The sweet taste of voting rights in North Carolina

Ben Cohen of Ben & Jerry's ice cream, at left, and Rev. Dr. William J. Barber II of the N.C. NAACP, with the microphone, at this week's unveiling of the company's new ice cream flavor, sales of which will benefit the civil rights group's voter engagement efforts. (Photo by Rebekah Barber.)

May 17 is a historic day. In 1954, it was the day when the Supreme Court of the United States issued its ruling in the Brown v. Board of Education case, declaring segregation in public schools was unconstitutional. Three years later, in 1957, it was the day that organizers from all across the country gathered at the Lincoln Memorial for the Prayer Pilgrimage for Freedom and listened as Rev. Dr. Martin Luther King Jr. delivered his defiant speech, "Give Us the Ballot."

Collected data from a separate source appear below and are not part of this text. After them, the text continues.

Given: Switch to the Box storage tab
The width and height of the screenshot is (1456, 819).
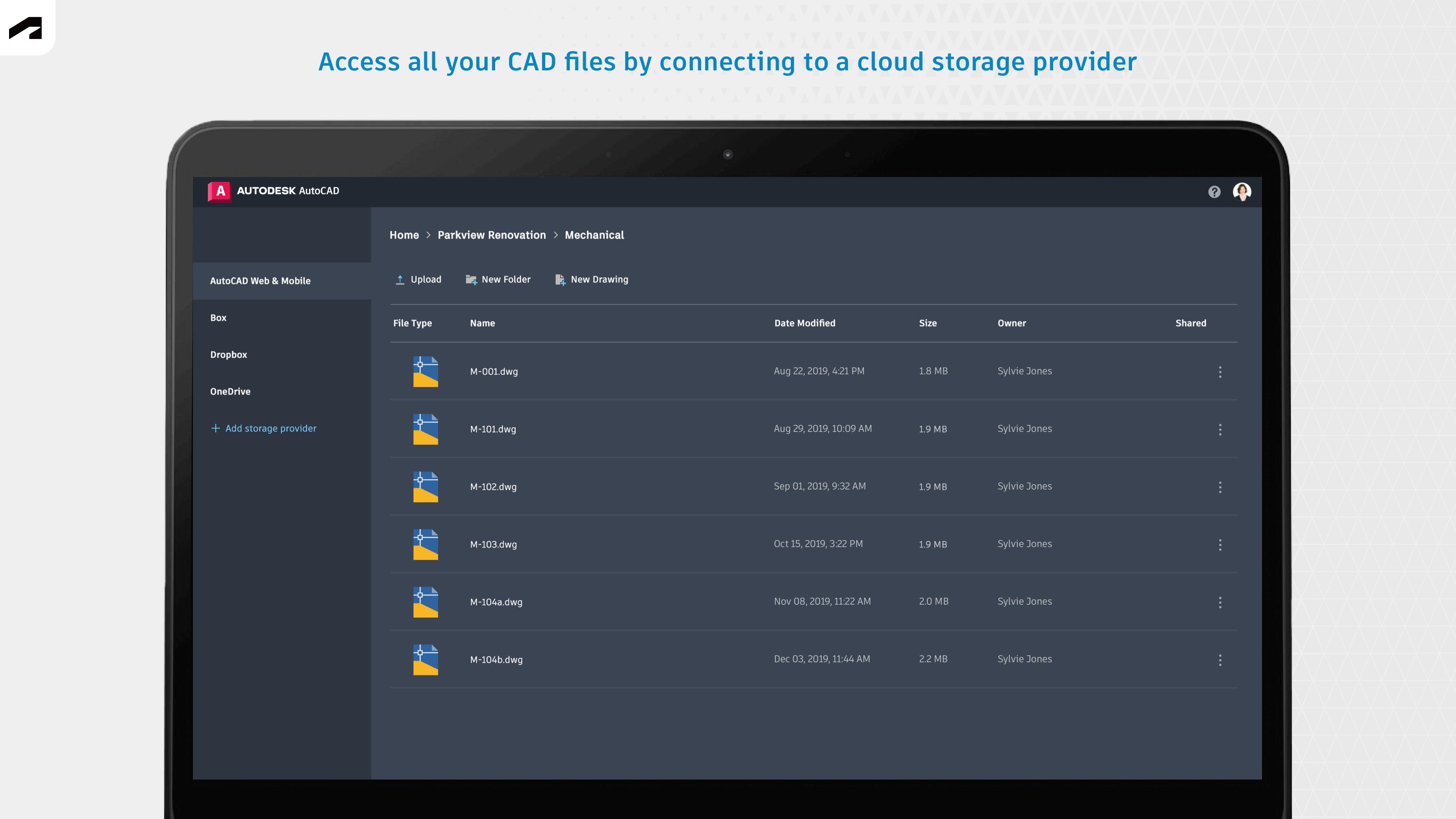Looking at the screenshot, I should (218, 317).
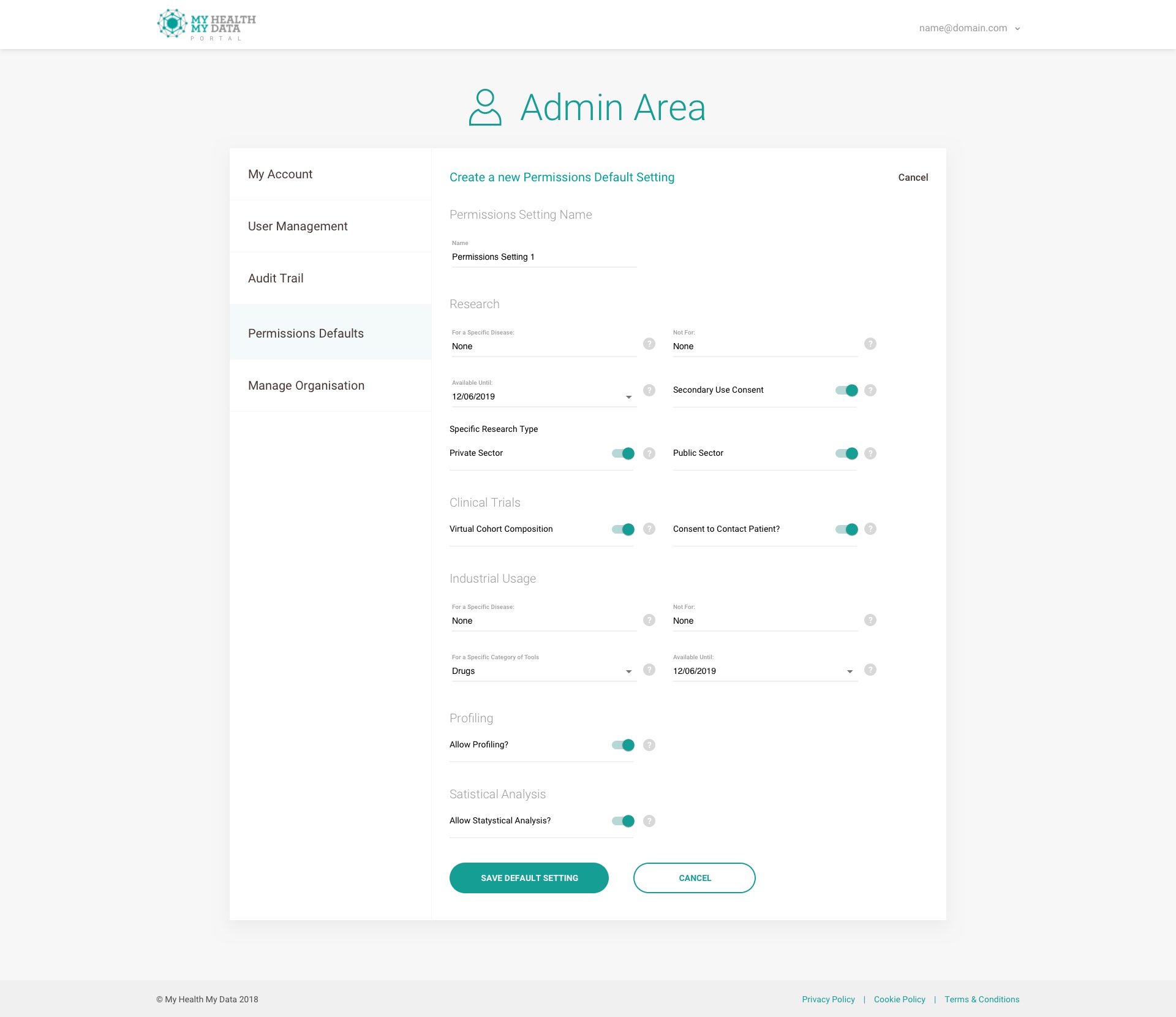The width and height of the screenshot is (1176, 1017).
Task: Open the User Management section
Action: coord(298,226)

On that date in 2016, history was again made in the fight for equality. At North Carolina Central University, the oldest liberal arts HBCU in the University of North Carolina system, Rev. Dr. William J. Barber II of the N.C. NAACP and Ben Cohen and Jerry Greenfield of the Vermont-based ice cream company Ben & Jerry's joined together to dedicate a new ice cream flavor, "Empower Mint," to the ongoing struggle for voting rights. Sales of the flavor will benefit the N.C. NAACP's voter engagement efforts.

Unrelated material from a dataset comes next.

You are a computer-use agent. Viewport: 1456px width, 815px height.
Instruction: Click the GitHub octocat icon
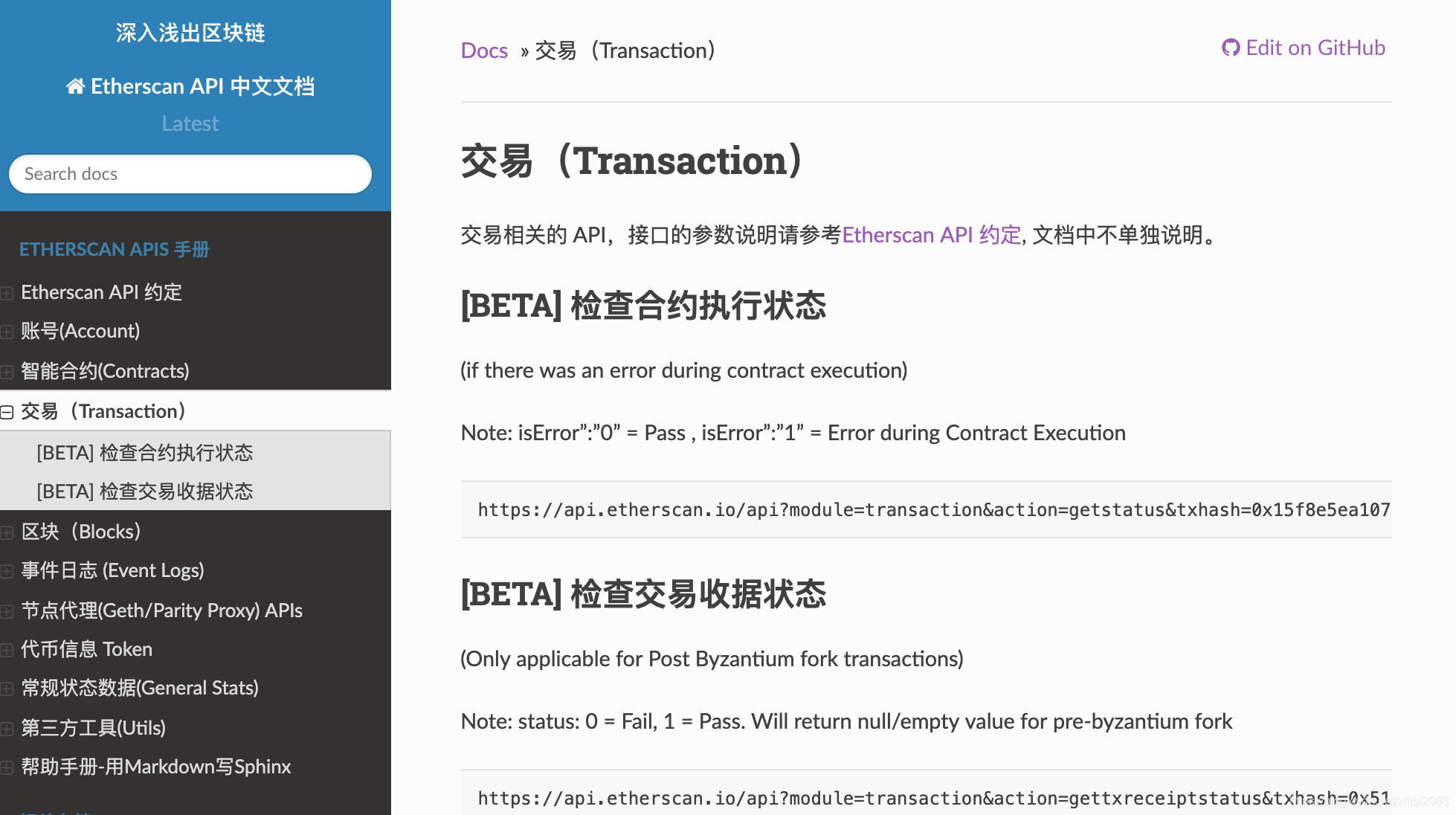point(1230,48)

"By releasing this flavor here today, we're hoping to make North Carolina first in the empowerment of its citizens," Cohen told the crowd.

In 2013, North Carolina passed what's considered the most restrictive new voting law in the country. In addition to establishing a photo ID requirement, House Bill 589 also shortened the early voting period and ended same-day registration. A legal challenge to the law brought by the state NAACP and other groups continues to make its way through the courts, with an appeal of a recent ruling upholding the law scheduled for June 21 in Richmond, Virginia.

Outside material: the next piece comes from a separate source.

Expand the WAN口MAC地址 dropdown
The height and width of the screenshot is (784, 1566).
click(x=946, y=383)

Barber noted that in joining the NAACP in the voting rights struggle, Ben & Jerry's is following the path of those like singer and actor Harry Belafonte, who during the Selma to Montgomery voting rights marches in 1965 gathered a coalition of musicians, business people, actors and others to help raise money for the movement and uplift the struggle.

He contrasted this "moral money," as he called it, with the "mean money" spent by businesspeople like the family behind the Kansas-based Koch Industries oil and chemical conglomerate. In the 1950s, company founder Fred Koch was part of a group of businessmen who founded the far-right John Birch Society, which fought school integration — a fight continued in recent years by his billionaire sons David and Charles Koch.

It is fitting that this new partnership between voting rights advocates and Ben & Jerry's was unveiled in Durham, North Carolina, since ice cream played a part in the historic fight for voting rights in the city. In 1957, Rev. Douglas E. Moore and others were arrested after staging a sit-in at the Royal Ice Cream Parlor, sparking a court case over segregation and inspiring future sit-ins.

"Years ago we had to sit in at the counter to try to get ice cream," Barber said, "but now ice cream has come to us to help us counter all this oppression that is going on."

(Disclosure: Rebekah Barber is the daughter of Rev. Barber.)